Broadcast’s longest goodbye is over. After almost a quarter-century in the role, CBS anchorman Dan Rather delivered his final evening news report last night — a moment closely anticipated by friend and foe alike.
“Before I say good night this night, I need to say thank you,” Mr. Rather said. “It has been a privilege.”
Mr. Rather chose to end his last newscast with a special update on a survivor of the September 11 attacks, using now rarely aired, disturbing footage from the destruction of the World Trade Center.
The grave newsman gazed steadily into the camera and turned the moment into a personal soliloquy — and dramatic swan song.
“To our soldiers in dangerous places. To those who have endured the tsunami and to all who have suffered natural disasters, and who must find the will to rebuild. To the oppressed and to those whose lot it is to struggle, in financial hardship or in failing health. To my fellow journalists, in places where reporting the truth means risking all,” Mr. Rather said.
“And to each of you: ‘courage,’” he concluded.
Resolute, his job done 24 years to the day after he replaced Walter Cronkite, Mr. Rather bid the nation good night. The last shot showed CBS News employees giving a standing ovation.
In a marked difference from Tom Brokaw’s December exit from NBC, Mr. Rather’s on-camera retirement came at his career’s low point and amid criticism even from some longtime colleagues.
“One can have too much passion. I wish on some occasions I had reined my passion in,” Mr. Rather said on “Dan Rather: A Reporter Remembers,” a one-hour retrospective overflowing with close-ups, old film footage, personal observations and a few regrets. “Too much passion, melded to loving the work, can lead to mistakes.”

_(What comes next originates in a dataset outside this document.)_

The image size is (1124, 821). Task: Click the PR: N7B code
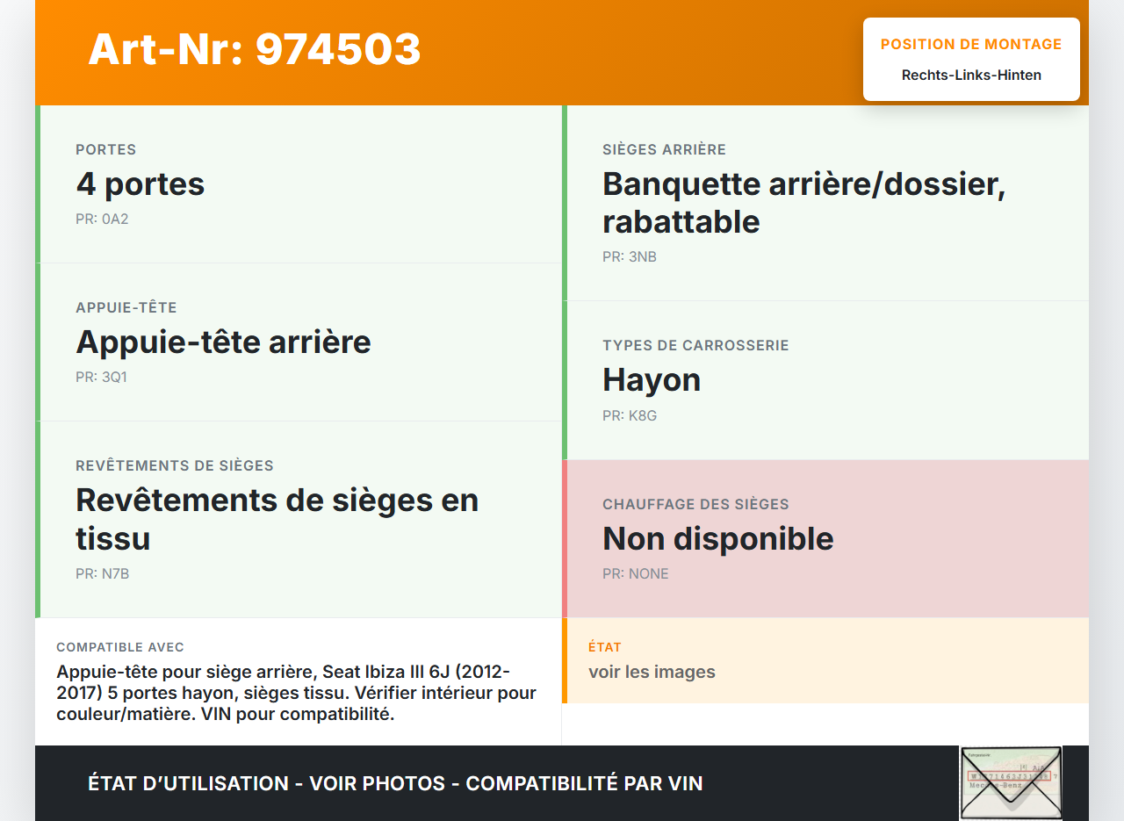pyautogui.click(x=102, y=573)
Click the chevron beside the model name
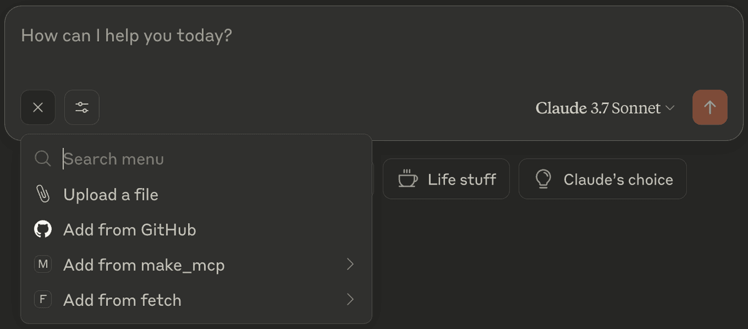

One of those mistakes created turmoil at CBS when an election-season “60 Minutes” report on President Bush’s Vietnam-era military service relied on documents that persistent bloggers in Web journals proved to be forgeries.
“We can no longer vouch for the authenticity of the documents purported to show that George W. Bush received preferential treatment during his years in the Texas Air National Guard,” Mr. Rather said 12 days after the report aired. Four persons associated with the report were fired. And in November, Mr. Rather announced he would retire.
The furor was only the latest example of what Mr. Rather had become to conservatives: the top symbol of liberal bias among journalists. The watchdog Web site RatherBiased.com had a “Rather Retirement Countdown” tick off the final minutes and seconds in last night’s broadcast.
“Dan Rather spent his career at CBS spinning the news to further a partisan political agenda,” said Brent Bozell, president of the Virginia-based Media Research Center, a conservative media watchdog group. “He leaves behind a news organization that is a mere shadow of its former self.”
Longtime CBS correspondent Bob Schieffer will replace Mr. Rather temporarily while producers mull format changes to improve ratings, where CBS has been a distant third for some time. But the network is standing by its man and even his rivals paid tribute yesterday.
“We’re respectful of the man and the journalist,” CBS spokeswoman Sandy Genelius said. The network took out a full-page advertisement in the New York Times, saying it “proudly salutes our friend and colleague Dan Rather on 24 years as anchor and managing editor of the CBS Evening News.”